• **Exercise passage**:
Vampire bats may coordinate with ‘friends’ over a bite to eat


Vampire bats that form bonds in captivity and continue those ‘friendships’ in the wild also hunt together, meeting up over a meal after independent departures from the roost, according to a new study.

Researchers attached tiny «backpack» computers to 50 vampire bats — some that had previously been in captivity together and others that had lived only in the wild — to track their movement during their nightly foraging outings. By day, the bats shared a hollow tree in Panama, and at night they obtained their meals by drinking blood from wounds they made on cows in nearby pastures.

Tracking data showed that vampire bats set out to forage separately rather than as a group — and those that had established social relationships would reunite during the hunt for what the researchers speculated was some sort of coordination over food.

The findings suggest «making friends» in the roost could create more interdependence among socially bonded vampire bats — meaning they could benefit from each other’s success at obtaining blood meals and join forces when competing with other groups of bats for food resources.

«Everything we’ve been studying with vampire bats has looked at what they’re doing inside of a roost. What nobody has really known up until now is whether these social relationships serve any function outside the roost,» said study co-author Gerald Carter, assistant professor of evolution, ecology and organismal biology at The Ohio State University.

• **Data records**:
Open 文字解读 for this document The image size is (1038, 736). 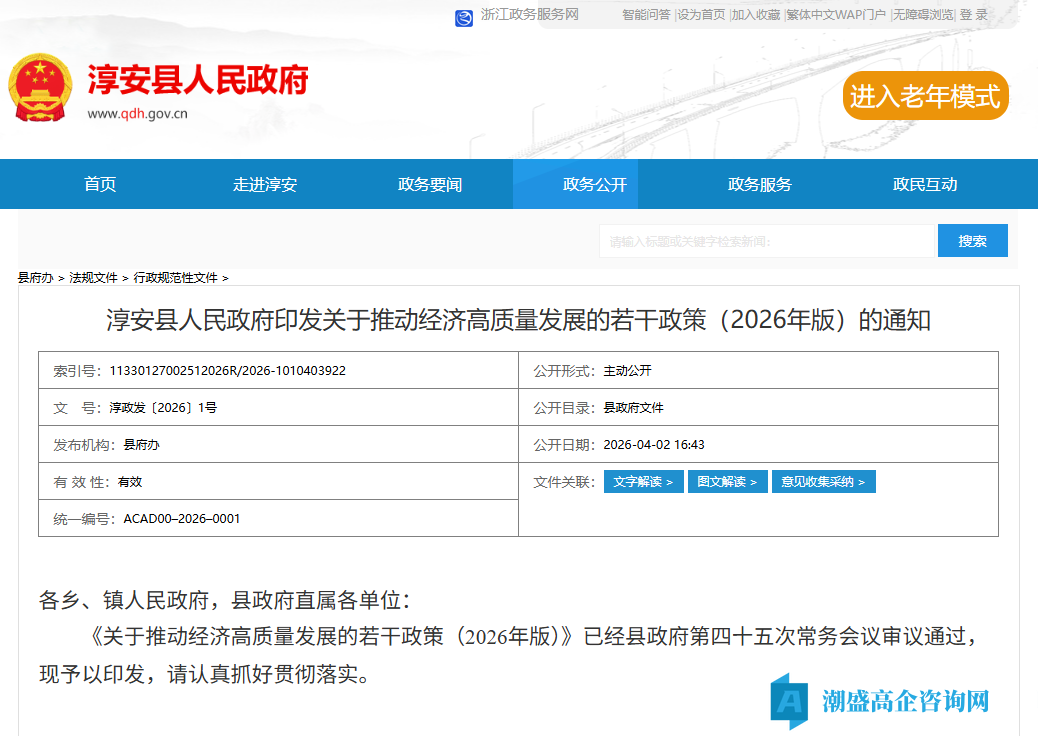point(643,481)
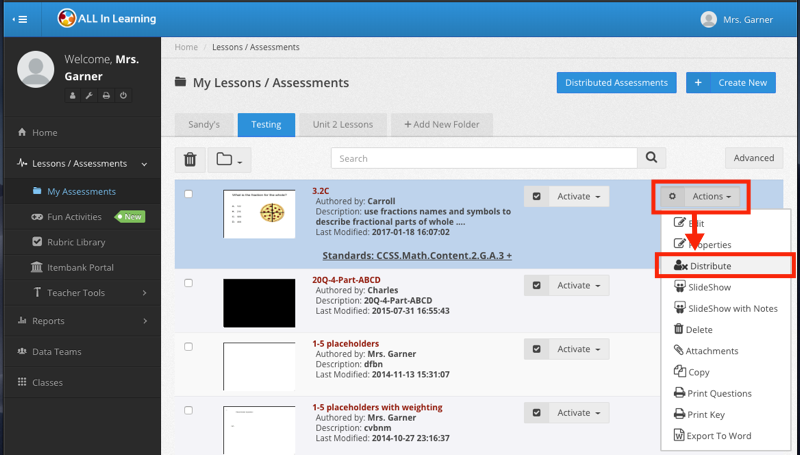Select the 20Q-4-Part-ABCD row checkbox
The image size is (800, 455).
point(189,284)
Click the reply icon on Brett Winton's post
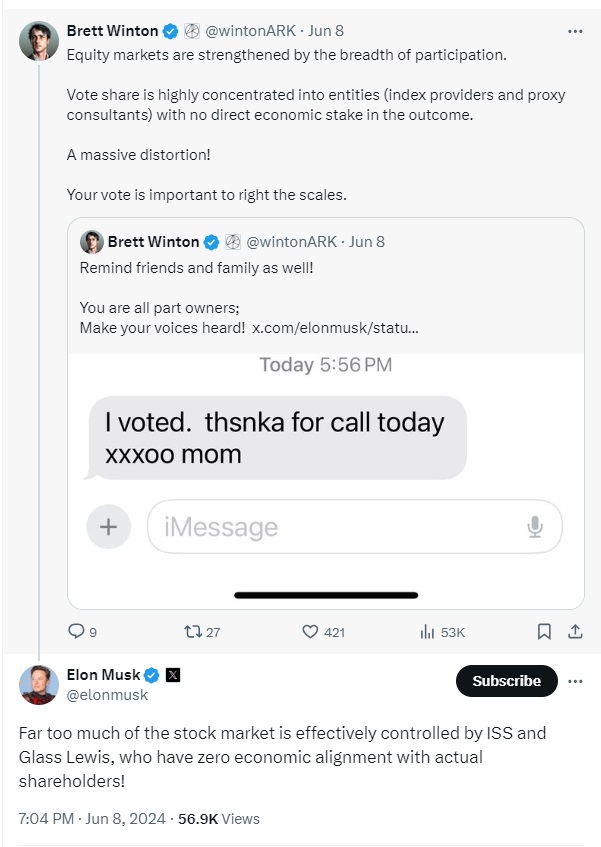This screenshot has height=847, width=601. [x=76, y=631]
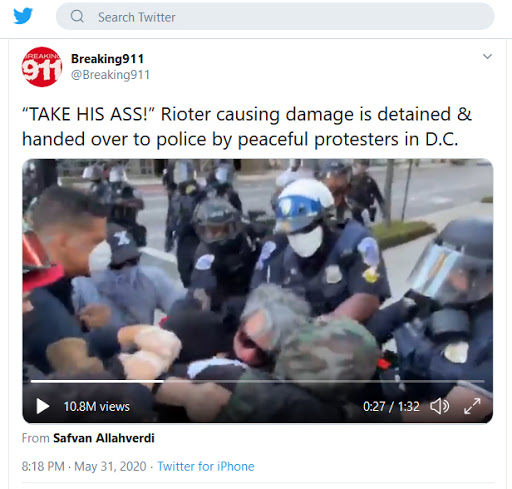Click the search magnifier icon
This screenshot has height=489, width=512.
(77, 16)
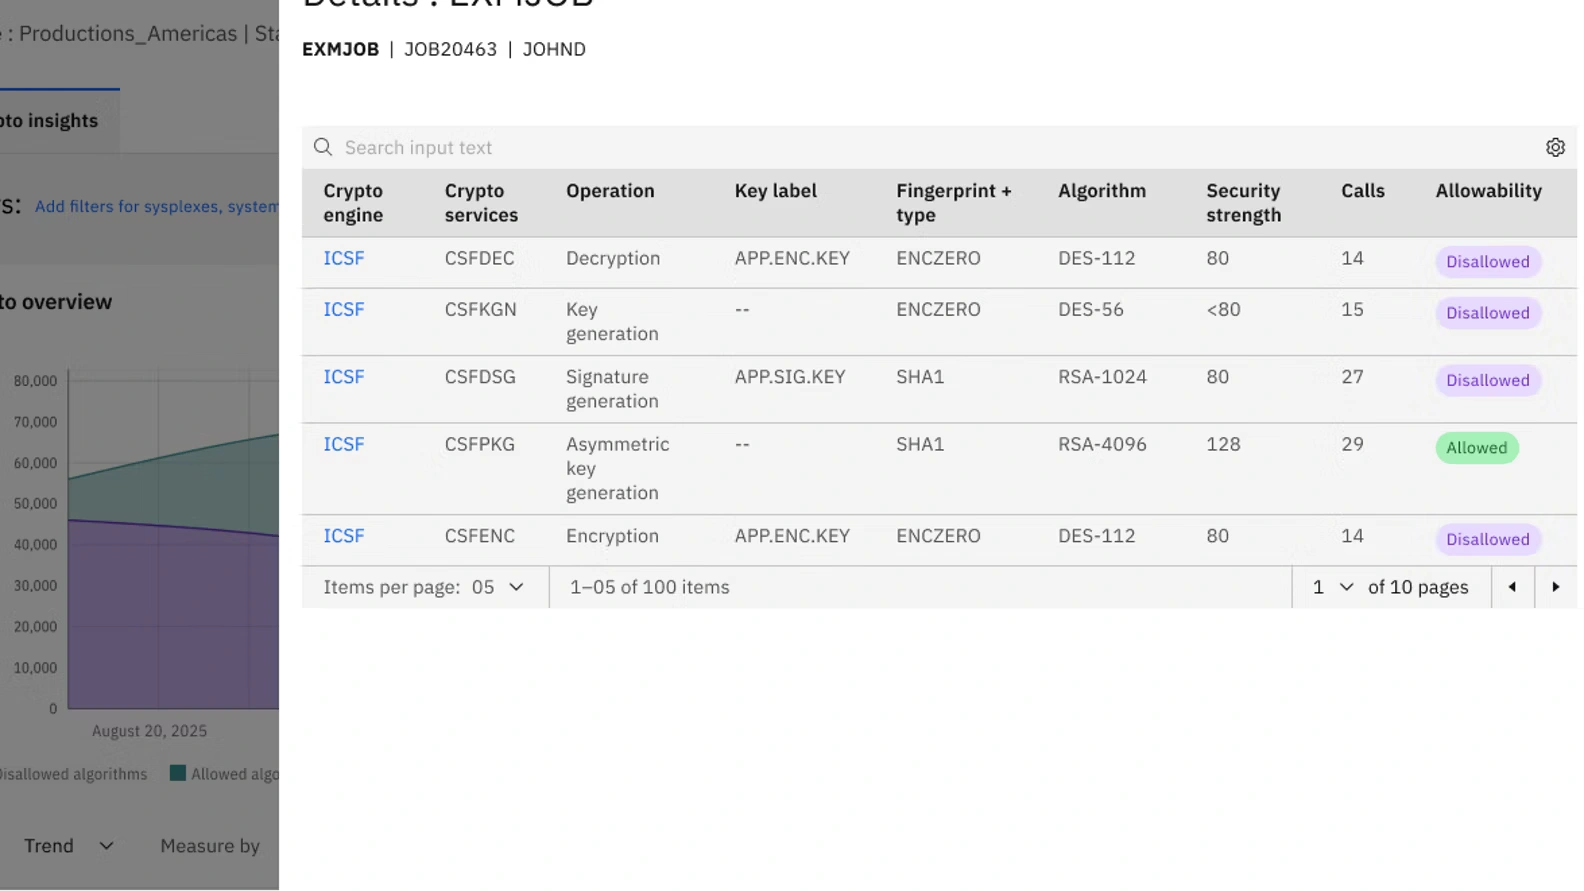Sort by the Calls column header
Image resolution: width=1584 pixels, height=891 pixels.
(x=1362, y=191)
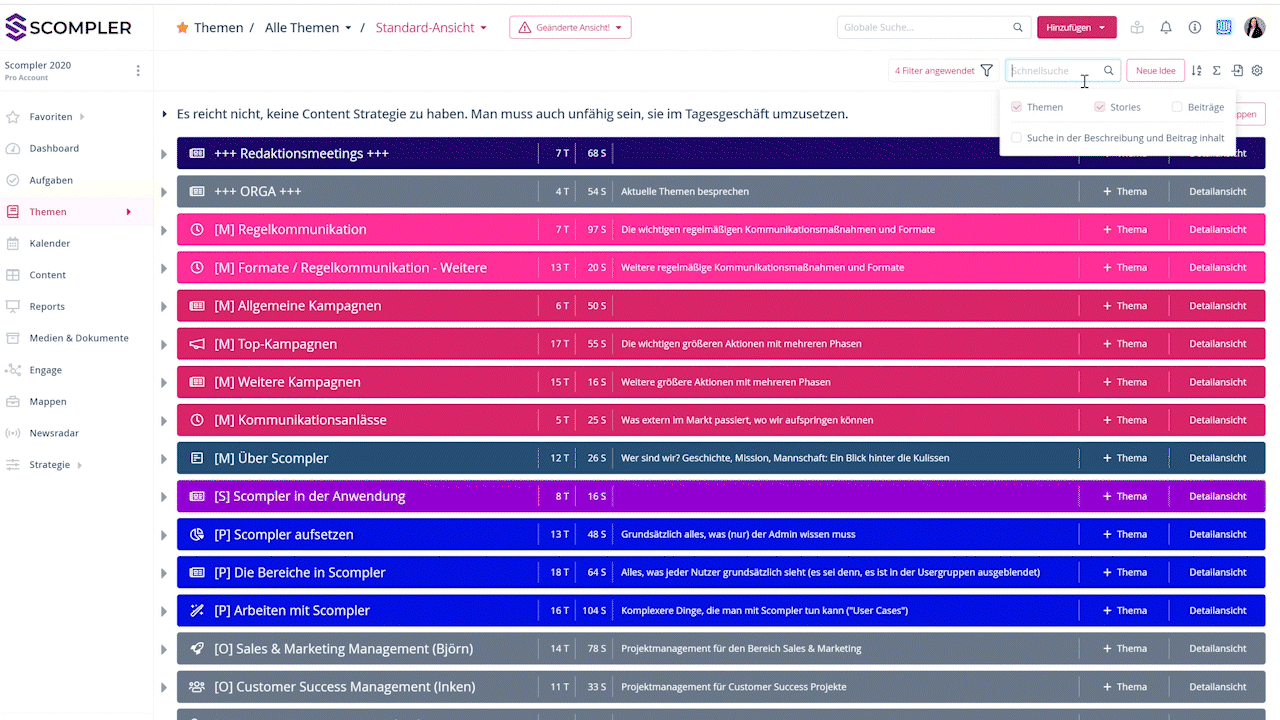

• **Task requirements**:
Copy out the vampire bat text word for word, from its headline through its final sentence.

• **Output of the exercise**:
Vampire bats may coordinate with ‘friends’ over a bite to eat


Vampire bats that form bonds in captivity and continue those ‘friendships’ in the wild also hunt together, meeting up over a meal after independent departures from the roost, according to a new study.

Researchers attached tiny «backpack» computers to 50 vampire bats — some that had previously been in captivity together and others that had lived only in the wild — to track their movement during their nightly foraging outings. By day, the bats shared a hollow tree in Panama, and at night they obtained their meals by drinking blood from wounds they made on cows in nearby pastures.

Tracking data showed that vampire bats set out to forage separately rather than as a group — and those that had established social relationships would reunite during the hunt for what the researchers speculated was some sort of coordination over food.

The findings suggest «making friends» in the roost could create more interdependence among socially bonded vampire bats — meaning they could benefit from each other’s success at obtaining blood meals and join forces when competing with other groups of bats for food resources.

«Everything we’ve been studying with vampire bats has looked at what they’re doing inside of a roost. What nobody has really known up until now is whether these social relationships serve any function outside the roost,» said study co-author Gerald Carter, assistant professor of evolution, ecology and organismal biology at The Ohio State University.